永嶋COOへのインタビューからは、以下のことがうかがえる。
ここから見えてくるのは、SaaSを起点に業務プロセス全体に対し価値提供を行っていく戦略だ。イタンジの場合、自ら賃貸不動産業を営むことで得た解像度の高さを武器にドアノック商材を浸透させ、他のプロダクトの提供につなげている。
実は、似た動きは他の業界でも起き始めている。特に、プロダクトの多角化は顕著だ。例えば調剤薬局業界向けにSaaSを提供するカケハシは、祖業の電子薬歴システムだけでなく、経営管理システム提供や薬局間における医薬品二次流通事業へのM&Aなど価値提供領域の多角化を進めている。
リクルートが提供するPOSレジアプリ「Airレジ」シリーズも、予約システム、順番待ちシステム、勤怠管理など、店舗型ビジネスの全業務範囲をカバーするなどの動きを見せている。
SaaSと言えば「クラウドで使えるソフトウェア」といったイメージがあるが、バーティカルSaaSでは、システム提供を起点として、業界のバリューチェーン全体をアップデートしていく動きが加速している。

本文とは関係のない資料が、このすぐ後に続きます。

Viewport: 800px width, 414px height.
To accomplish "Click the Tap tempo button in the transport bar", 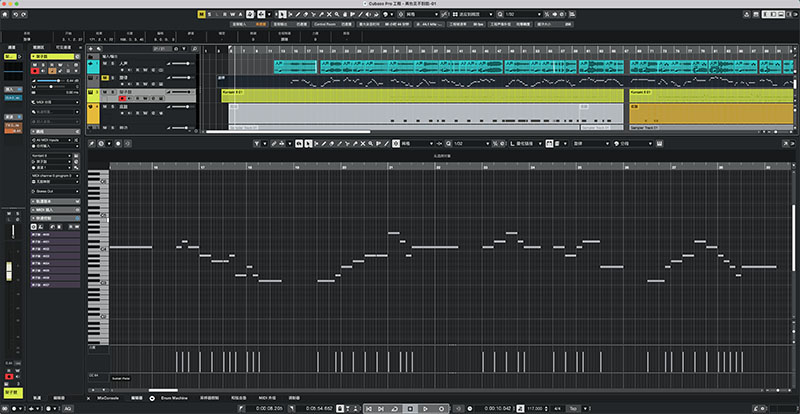I will point(573,409).
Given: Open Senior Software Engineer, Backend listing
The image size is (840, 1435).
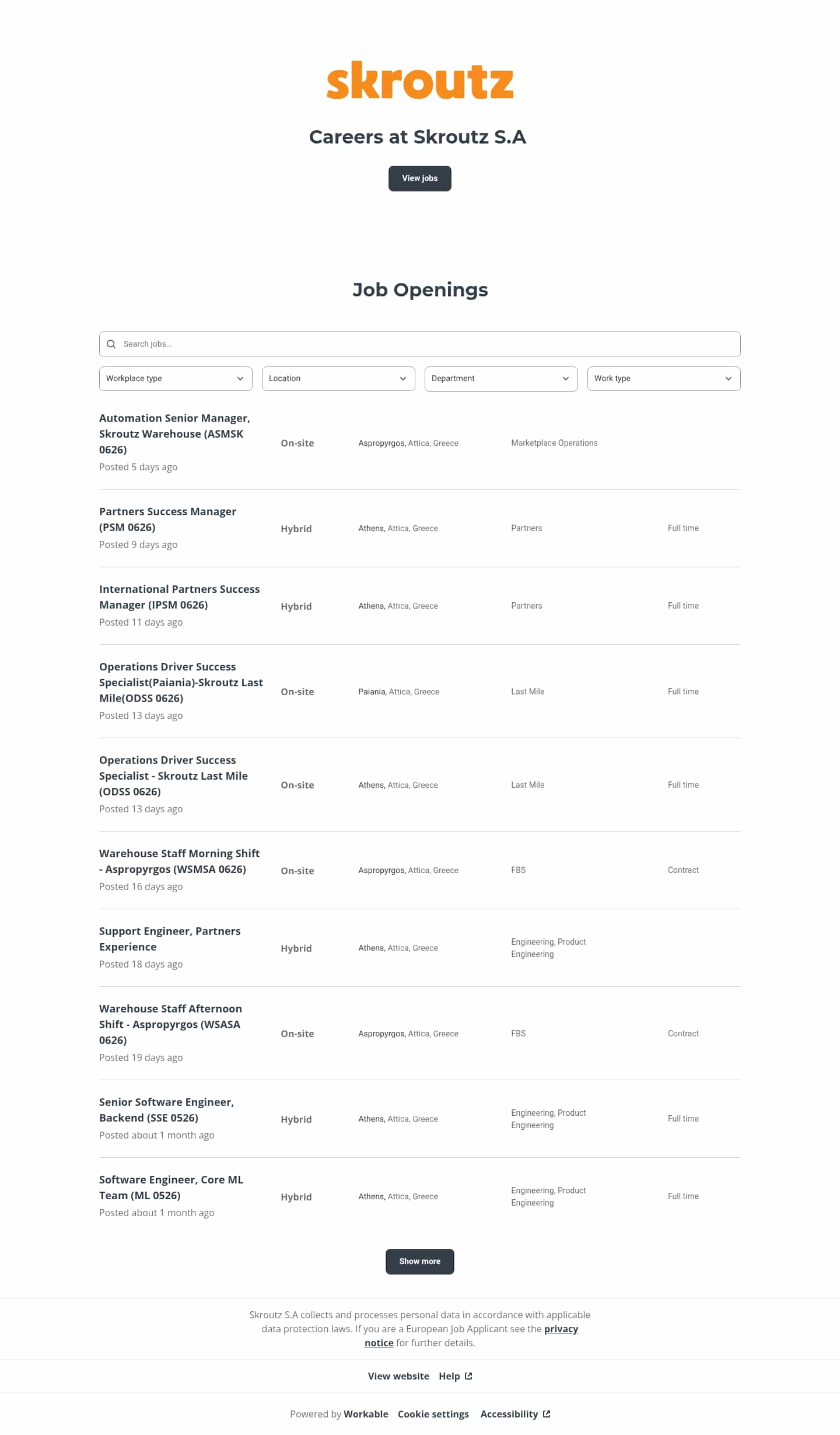Looking at the screenshot, I should pos(166,1110).
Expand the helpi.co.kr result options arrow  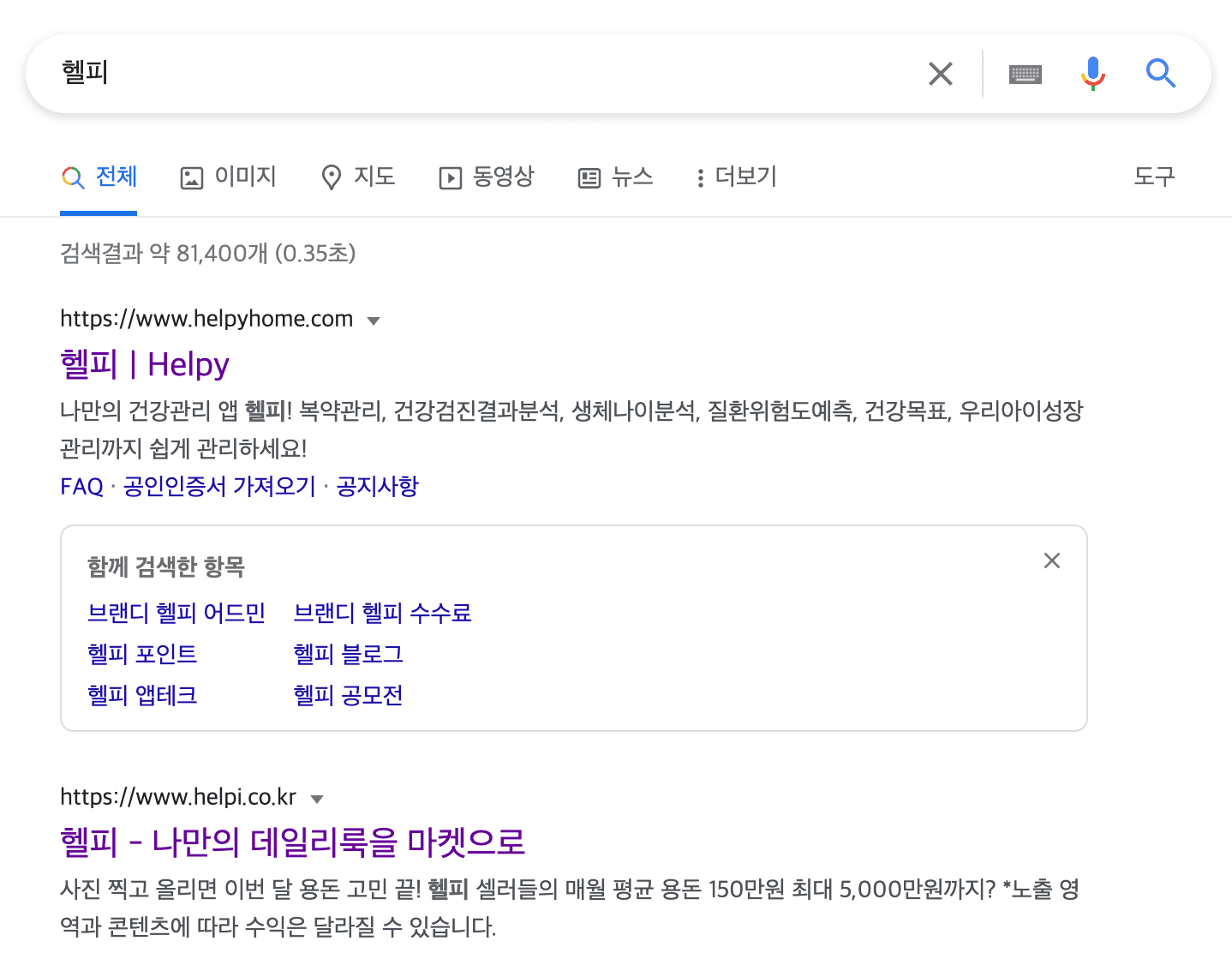(x=317, y=798)
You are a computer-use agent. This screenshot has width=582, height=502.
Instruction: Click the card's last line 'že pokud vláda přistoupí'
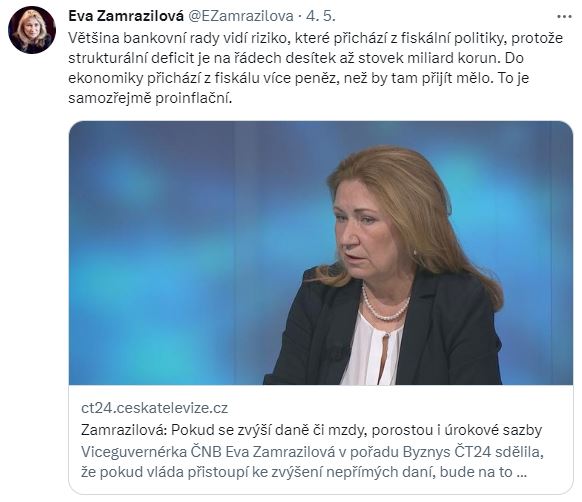pyautogui.click(x=304, y=472)
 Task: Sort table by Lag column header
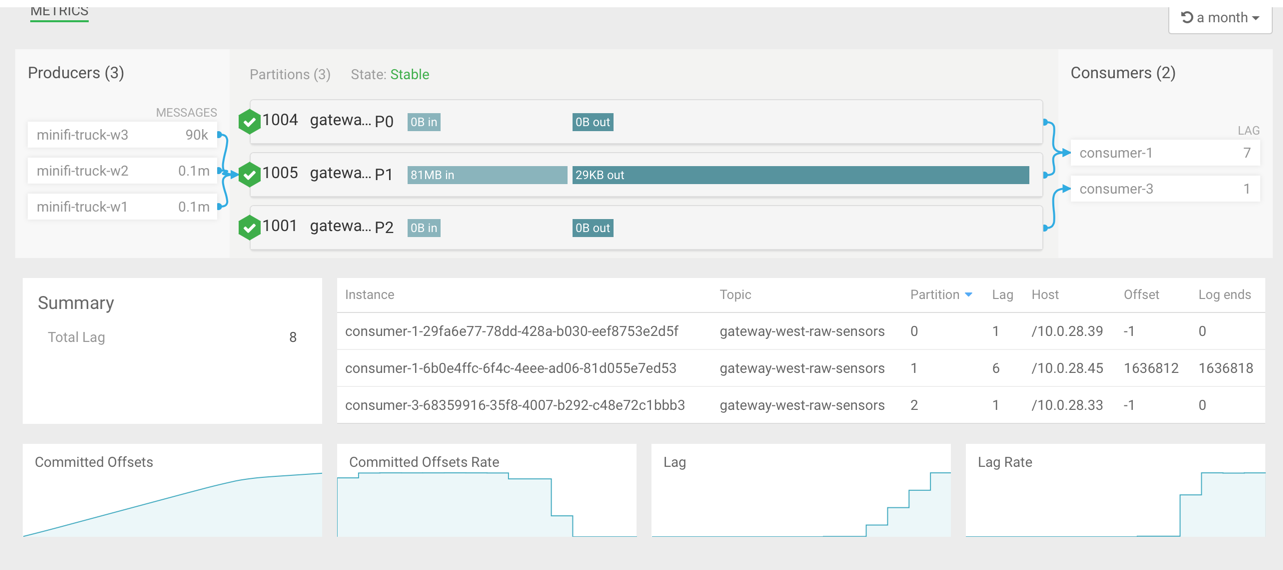click(1002, 295)
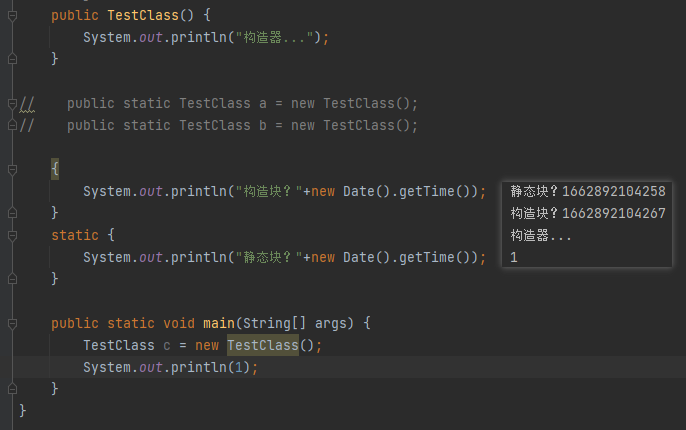686x430 pixels.
Task: Click fold end marker of initializer block
Action: pos(12,213)
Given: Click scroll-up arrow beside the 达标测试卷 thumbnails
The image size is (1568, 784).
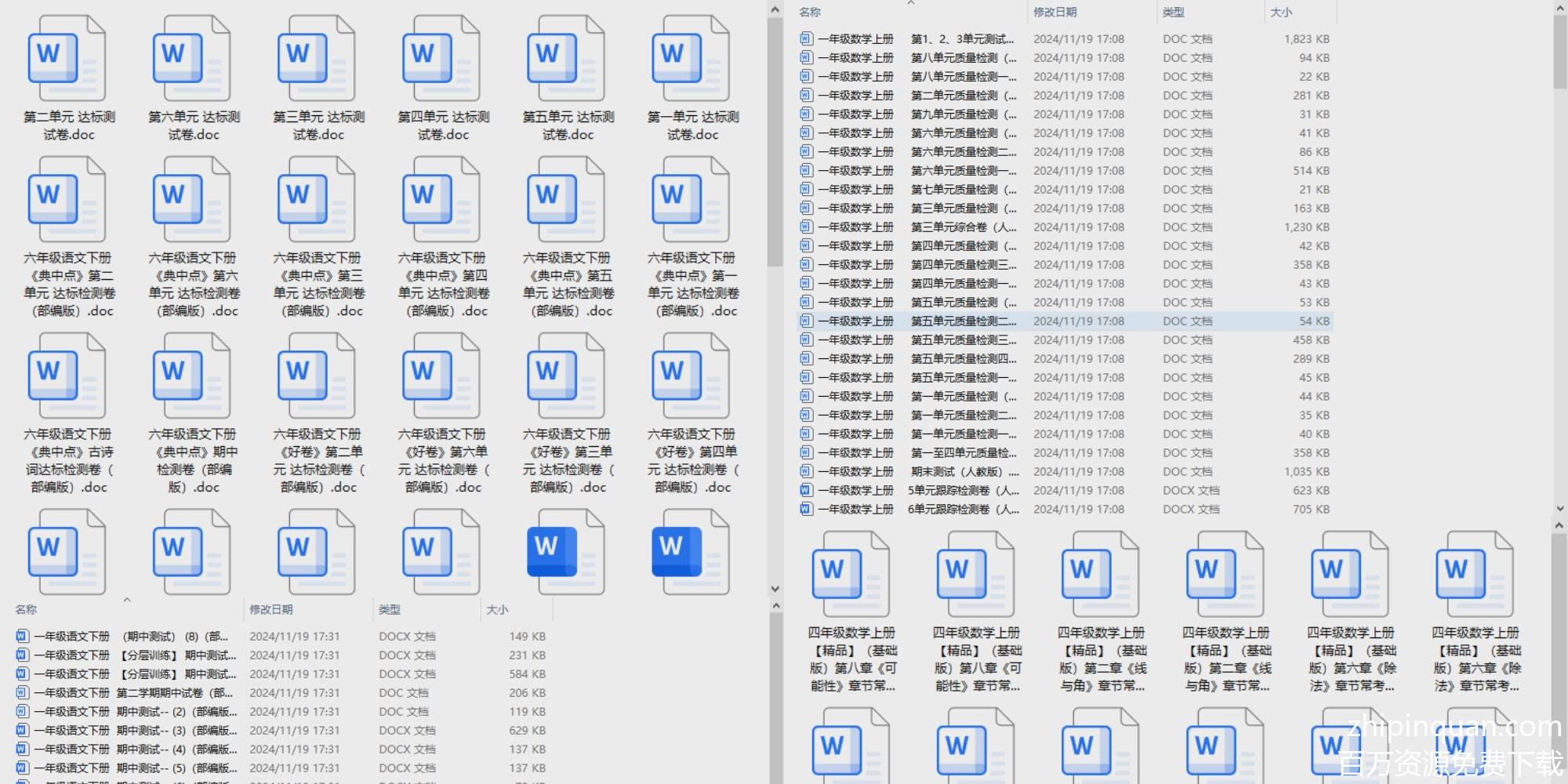Looking at the screenshot, I should point(775,10).
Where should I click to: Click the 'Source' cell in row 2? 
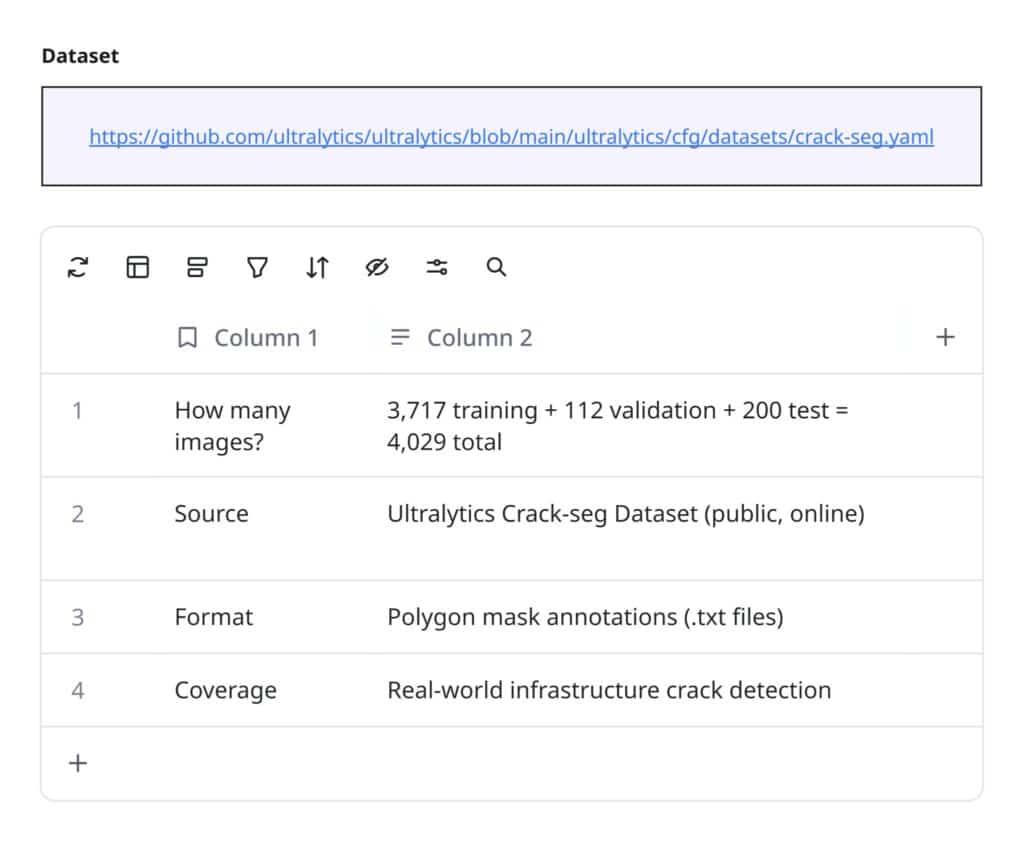[x=211, y=514]
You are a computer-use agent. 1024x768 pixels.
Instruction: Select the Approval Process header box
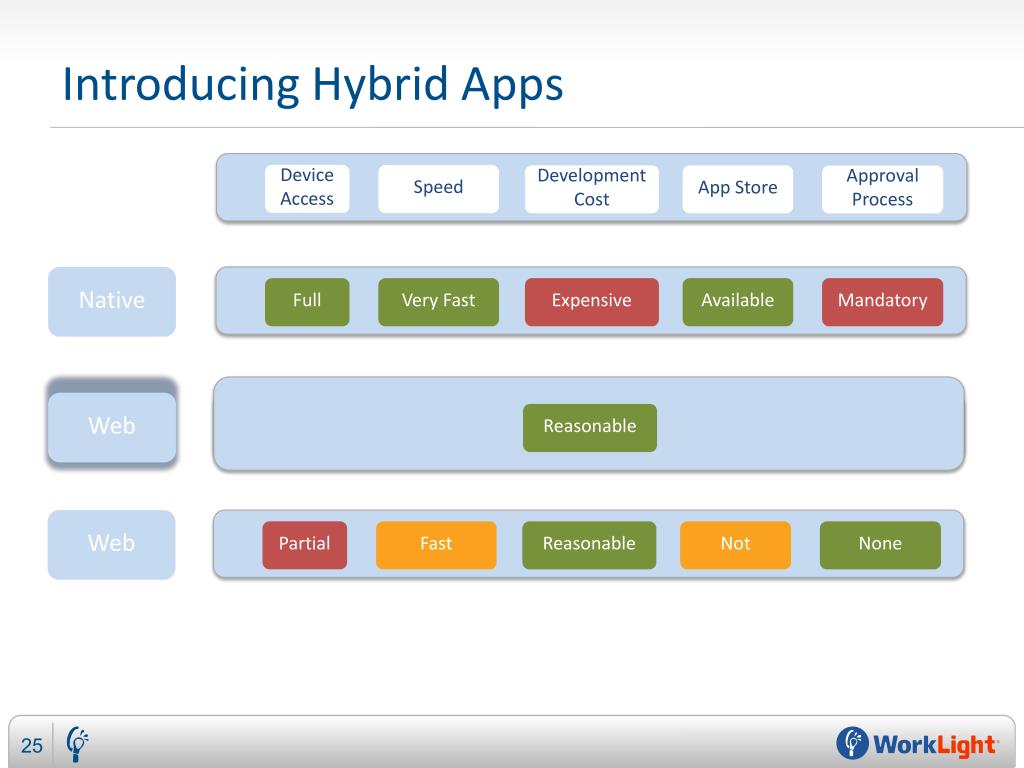[882, 188]
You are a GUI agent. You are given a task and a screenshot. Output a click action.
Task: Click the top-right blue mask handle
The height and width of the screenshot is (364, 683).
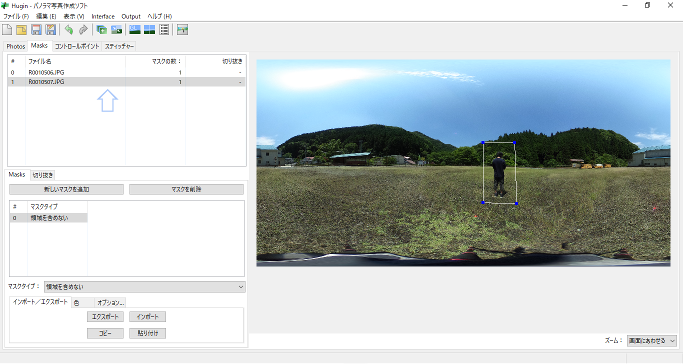coord(514,142)
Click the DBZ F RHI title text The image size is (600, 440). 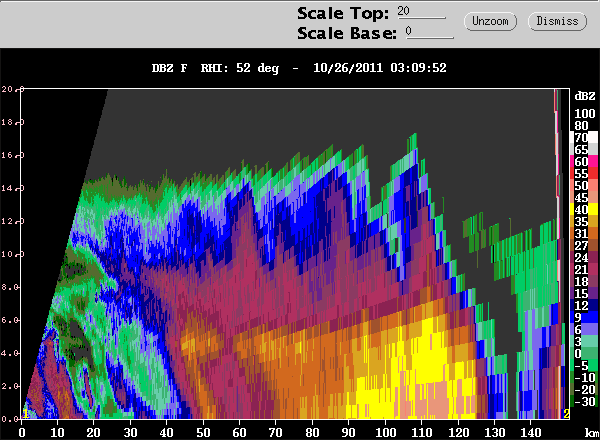(x=299, y=68)
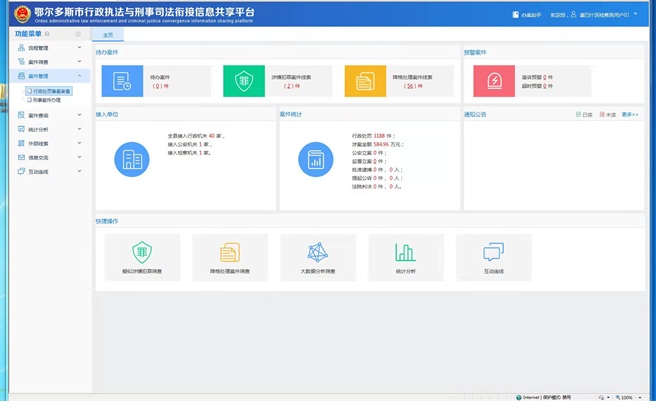
Task: Toggle the 已读 filter checkbox
Action: coord(579,114)
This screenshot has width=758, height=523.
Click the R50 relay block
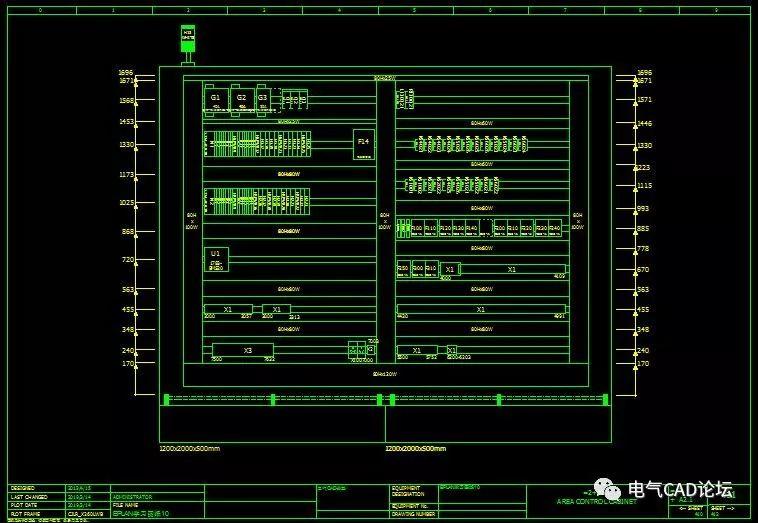(x=403, y=269)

これまで「日本経済の課題は中小企業の生産性の低さにある」といった指摘もなされてきたが、一つ一つの業界に目を向けると、新興バーティカルSaaS企業の取り組みが呼び水となり、変革の兆しが芽生えつつある。このような取り組みがあらゆる業界で起きるとき、日本の真のDXが始まるのかもしれない。